As you have already learned in chapter 3.13 it is quite easy to create a simple dialog window based on TigerJython's EntryDialog class. As usual in many programming environments the classic controls like text fields,  push, check and radio buttons, as well as  sliders are modeled by software objects. These objects appear in a surrounding rectangular pane and the dialog remains open while the program continues (such a dialog is called a modeless dialog). For a comprehensive information please consult the APLU documentation.

Your program opens a modeless dialog where you select the speaker using radio buttons. When clicking the confirmation button, the text in the text field is read by a synthetic voice.


from soundsystem import *
from entrydialog import *

speaker1 = RadioEntry("Mann (Deutsch)")
speaker1.setValue(True)
speaker2 = RadioEntry("Man (English)")
speaker3 = RadioEntry("Homme (Français)")
speaker4 = RadioEntry("Donna (Italiano)")
pane1 = EntryPane("Speaker Selection", 
                   speaker1, speaker2, speaker3, speaker4)
textEntry = StringEntry("Message:", "Viel Spass am Programmieren")
pane2 = EntryPane(textEntry)
okButton = ButtonEntry("Speak")
pane3 = EntryPane(okButton)
dlg = EntryDialog(pane1, pane2, pane3)
dlg.setTitle("Synthetic Voice")

initTTS()

while not dlg.isDisposed():
    if speaker1.isTouched():
        textEntry.setValue("Viel Spass am Programmieren")
    elif speaker2.isTouched():
        textEntry.setValue("Enjoy programming")
    elif speaker3.isTouched():
        textEntry.setValue("Profitez de la programmation")
    elif speaker4.isTouched():
        textEntry.setValue("Godere della programmazione")
                
    if okButton.isTouched():
        if speaker1.getValue():
            selectVoice("german-man")
            text = textEntry.getValue()
        elif speaker2.getValue():
            selectVoice("english-man")
            text = textEntry.getValue()
        elif speaker3.getValue():
            selectVoice("french-man")
            text = textEntry.getValue()
        elif speaker4.getValue():
            selectVoice("italian-woman")
            text = textEntry.getValue()
        if text != "":
            voice = generateVoice(text)
            openSoundPlayer(voice)
            play()  
Highlight program code (Ctrl+C copy, Ctrl+V paste)

 

 

MEMO

 

The while loop executes until the dialog is closed with the title bar's close button.

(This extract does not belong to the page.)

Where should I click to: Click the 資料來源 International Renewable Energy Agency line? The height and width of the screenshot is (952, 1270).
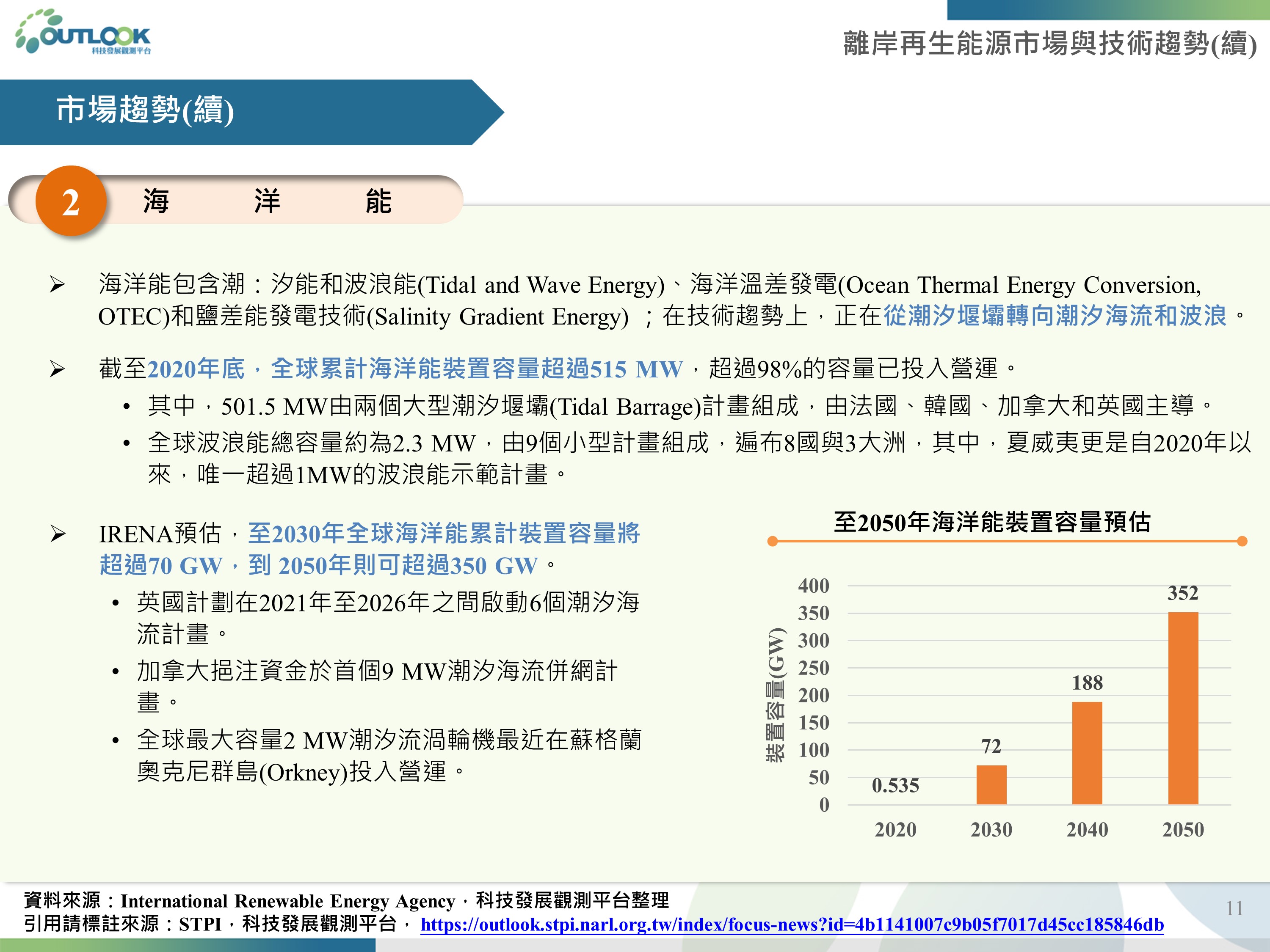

You check with isTouched() in every cycle, if the confirmation button was clicked since the last call of this function. In this case you get the current values of the GUI elements by calling getValue()and transform the text in the text field to a voice like in the preceding examples.

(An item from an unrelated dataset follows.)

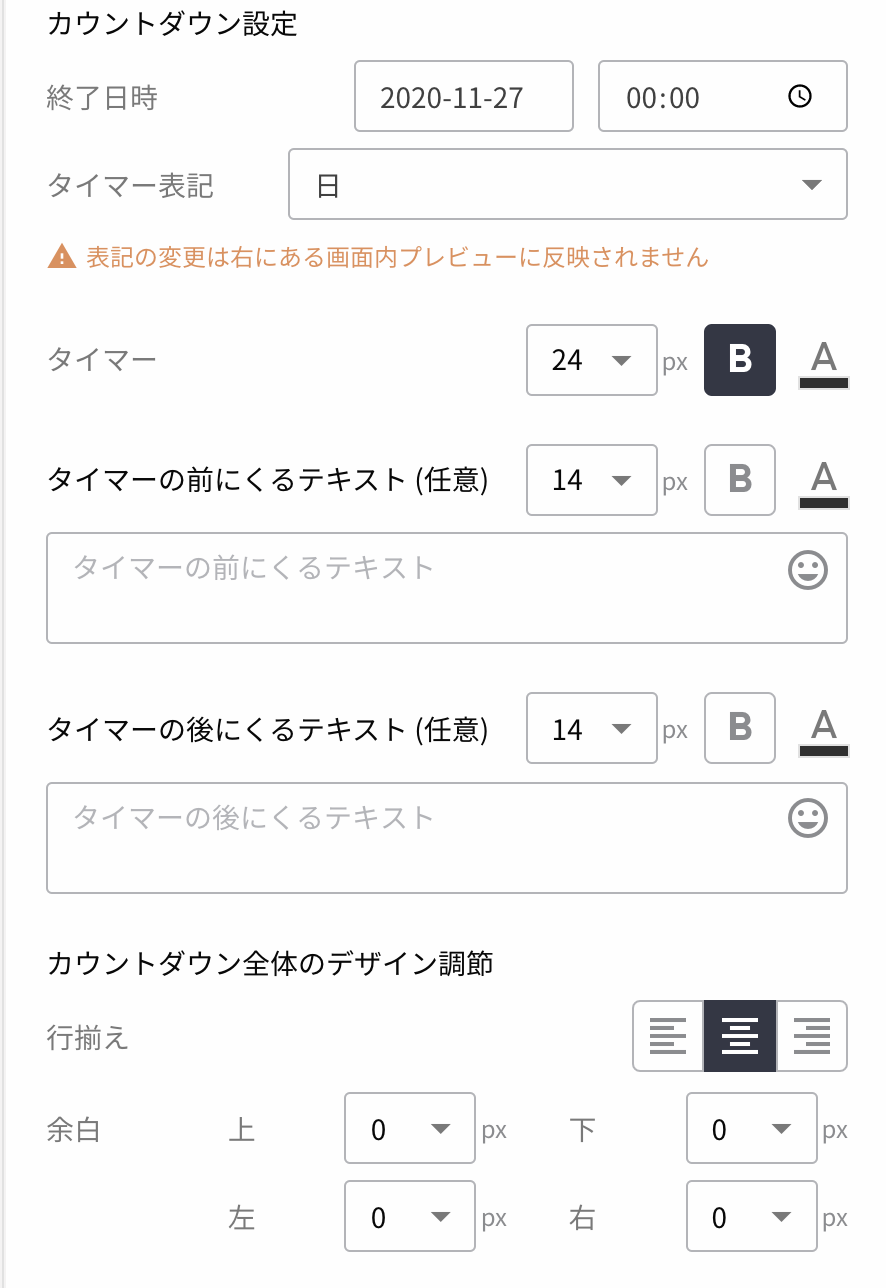Click the clock icon in the time field
This screenshot has height=1288, width=886.
click(800, 97)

It is a bit dangerous to go through such "narrow" loops, because you waste lot of processing time for nothing other than just a check whether the button was pressed. However, when you call isTouched() the program will automatically stop for a short time (1ms) so that the throughput is slightly slowed down.

 

 

EXERCISES

 

1.


Find or write a short poem as a text file, for example:

Advice To A Son by Ernest Hemingway.

Never trust a white man,
Never kill a Jew,
Never sign a contract,
Never rent a pew.
Don't enlist in armies;
Nor marry many wives;
Never write for magazines;
Never scratch your hives.
Always put paper on the seat,
Don't believe in wars,
Keep yourself both clean and neat,
Never marry whores.
Never pay a blackmailer,
Never go to law,
Never trust a publisher,
Or you'll sleep on straw.
All your friends will leave you
All your friends will die
So lead a clean and wholesome life
And join them in the sky.

             Ernest Hemingway (Download)

With the line text = open("poem.txt", "r").read() you can read the text from the text file sorcery.txt, in the same directory as your program, as string. Let the text be read by the English voice.


2.


Define the function fac(n) either iteratively or recursively, which returns the factorial

n! = 1 * 2 * ... *n

Your program should ask you for a number between 0 and 10 using readInt() and also speak the question out loud. It then calculates the factorial n! of the entered number and outputs the result as spoken text.